** Listed records follows **

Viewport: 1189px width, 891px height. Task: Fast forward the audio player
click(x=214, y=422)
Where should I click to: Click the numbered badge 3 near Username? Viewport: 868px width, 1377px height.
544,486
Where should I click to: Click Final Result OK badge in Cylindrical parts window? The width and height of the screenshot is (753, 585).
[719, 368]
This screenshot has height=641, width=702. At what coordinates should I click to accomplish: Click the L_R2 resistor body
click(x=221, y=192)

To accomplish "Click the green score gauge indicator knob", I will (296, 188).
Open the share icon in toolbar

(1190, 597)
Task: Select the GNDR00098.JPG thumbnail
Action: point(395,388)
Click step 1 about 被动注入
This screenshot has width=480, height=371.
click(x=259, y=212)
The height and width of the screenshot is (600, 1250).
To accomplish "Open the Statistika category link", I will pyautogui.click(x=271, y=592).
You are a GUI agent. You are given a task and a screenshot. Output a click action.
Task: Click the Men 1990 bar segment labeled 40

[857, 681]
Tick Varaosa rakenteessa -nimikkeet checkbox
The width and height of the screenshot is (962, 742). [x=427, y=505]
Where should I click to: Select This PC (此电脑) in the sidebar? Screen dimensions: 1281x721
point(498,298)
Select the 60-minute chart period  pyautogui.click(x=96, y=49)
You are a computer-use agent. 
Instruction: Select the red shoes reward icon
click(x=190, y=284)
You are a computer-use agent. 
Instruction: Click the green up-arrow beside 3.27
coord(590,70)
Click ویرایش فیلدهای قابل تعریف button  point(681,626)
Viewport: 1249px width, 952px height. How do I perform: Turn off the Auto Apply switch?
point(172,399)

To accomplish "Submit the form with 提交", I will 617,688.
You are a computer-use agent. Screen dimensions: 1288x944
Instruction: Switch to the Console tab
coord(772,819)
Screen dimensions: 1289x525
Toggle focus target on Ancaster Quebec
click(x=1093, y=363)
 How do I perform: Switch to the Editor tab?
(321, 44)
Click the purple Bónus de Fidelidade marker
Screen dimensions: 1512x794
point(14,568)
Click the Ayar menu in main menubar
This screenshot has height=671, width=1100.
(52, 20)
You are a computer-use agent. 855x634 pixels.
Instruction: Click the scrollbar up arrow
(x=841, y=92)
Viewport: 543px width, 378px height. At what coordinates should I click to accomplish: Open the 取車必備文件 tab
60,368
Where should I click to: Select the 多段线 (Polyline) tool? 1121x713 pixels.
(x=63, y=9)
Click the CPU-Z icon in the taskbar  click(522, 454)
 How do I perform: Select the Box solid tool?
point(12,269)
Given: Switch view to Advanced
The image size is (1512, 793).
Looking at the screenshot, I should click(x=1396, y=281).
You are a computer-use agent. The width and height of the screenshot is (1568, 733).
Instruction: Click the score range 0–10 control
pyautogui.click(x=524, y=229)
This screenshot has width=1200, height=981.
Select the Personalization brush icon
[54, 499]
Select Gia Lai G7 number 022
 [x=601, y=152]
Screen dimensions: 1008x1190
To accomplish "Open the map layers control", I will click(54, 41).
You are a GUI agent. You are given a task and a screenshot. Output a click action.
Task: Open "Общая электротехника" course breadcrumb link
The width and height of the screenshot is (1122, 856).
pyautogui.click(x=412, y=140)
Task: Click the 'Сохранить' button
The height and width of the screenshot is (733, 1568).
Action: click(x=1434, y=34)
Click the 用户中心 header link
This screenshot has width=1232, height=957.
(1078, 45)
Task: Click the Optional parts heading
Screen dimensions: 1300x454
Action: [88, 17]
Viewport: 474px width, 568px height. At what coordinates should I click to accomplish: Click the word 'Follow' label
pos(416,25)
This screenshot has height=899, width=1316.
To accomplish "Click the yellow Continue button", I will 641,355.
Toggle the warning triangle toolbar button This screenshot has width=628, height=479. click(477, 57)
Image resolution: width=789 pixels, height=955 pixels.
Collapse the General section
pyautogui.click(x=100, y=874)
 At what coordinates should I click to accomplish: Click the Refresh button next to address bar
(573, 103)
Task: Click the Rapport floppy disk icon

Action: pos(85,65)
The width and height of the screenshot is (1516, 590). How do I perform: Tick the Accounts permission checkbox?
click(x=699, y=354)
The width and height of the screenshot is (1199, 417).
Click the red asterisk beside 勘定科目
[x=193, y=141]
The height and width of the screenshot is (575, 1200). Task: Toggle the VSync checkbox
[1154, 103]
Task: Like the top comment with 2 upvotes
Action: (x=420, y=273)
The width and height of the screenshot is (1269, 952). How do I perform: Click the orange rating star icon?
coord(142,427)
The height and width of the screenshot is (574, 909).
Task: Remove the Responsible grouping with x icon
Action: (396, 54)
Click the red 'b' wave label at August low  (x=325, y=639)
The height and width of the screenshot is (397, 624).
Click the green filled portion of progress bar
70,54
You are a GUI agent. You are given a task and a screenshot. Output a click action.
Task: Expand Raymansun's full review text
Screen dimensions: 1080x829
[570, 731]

** End of Listed records **

- Task description
With "computer" as the string to find, copy every line of the records that holds it.

- Final answer
You are a computer-use agent. 
You are a computer-use agent. 
You are a computer-use agent. Screen dimensions: 1288x944
You are a computer-use agent. 855x634 pixels.
You are a computer-use agent. The width and height of the screenshot is (1568, 733).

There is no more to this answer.